Publicado em 15/8/2009, no site do Correio Braziliense, Blog do Vicente Nunes,
coluna A Psicologia e o Dinheiro
coluna A Psicologia e o Dinheiro
Na semana passada, iniciamos uma discussão a respeito de barriga de aluguel. Como tem acontecido na série sobre Michael Jackson, um assunto que parecia restrito à vida das celebridades mostrou-se parte do nosso cotidiano. Foram levantadas situações e os leitores, convidados a ser coautores. Assim, Selma nos conclamou a levar adiante o debate; Emy trouxe questionamentos sobre a relação entre o feto e a mulher que o carregou no ventre; Ana Carolina, sobre a melhor forma de se educar uma criança, independentemente de como ela tenha sido gerada; Gloria, sobre serem consideradas questões financeiras, legais, contratuais, culturais e sociais, e a necessidade de se garantir o equilíbrio do novo ser; e José Stélio registrou dois comentários, um sobre os desafios da adoção e outro em que sugeriu que fosse discutido o que é ser mãe. E acho que podemos começar nossa conversa de hoje exatamente por aí.

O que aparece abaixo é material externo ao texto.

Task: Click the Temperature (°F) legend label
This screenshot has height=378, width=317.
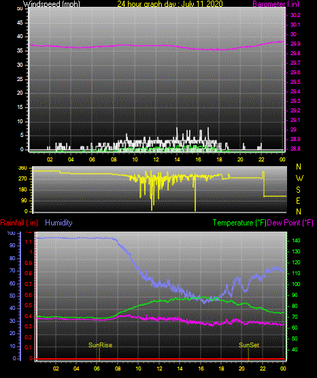Action: click(x=239, y=223)
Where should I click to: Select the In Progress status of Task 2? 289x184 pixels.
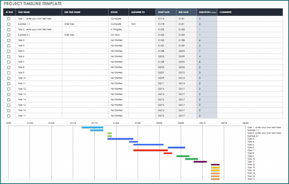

O que é ser mãe? Em uma situação de barriga de aluguel, podemos ter uma mulher que recebeu dinheiro para carregar no ventre e parir uma criança gerada a partir do óvulo de outra. Ou podemos ter uma mulher que foi paga para gerar e parir uma criança que será entregue a outra. No primeiro caso, quem é a mãe? E no segundo? Para muitas pessoas, o vínculo genético é decisivo - a mãe é a que entrou com o óvulo. Não deixa de ser um prisma interessante, mas será que podemos resumir o ser mãe dessa forma? Como ficariam, então, as mulheres que geram, parem e matam seus filhos, ou os condenam à orfandade em uma vida sem amor? Poderiam essas serem chamadas de mãe? E como ficariam as adotivas, as que recebem com amor crianças que foram geradas por outras? Essas não seriam mãe? O que elas seriam, então?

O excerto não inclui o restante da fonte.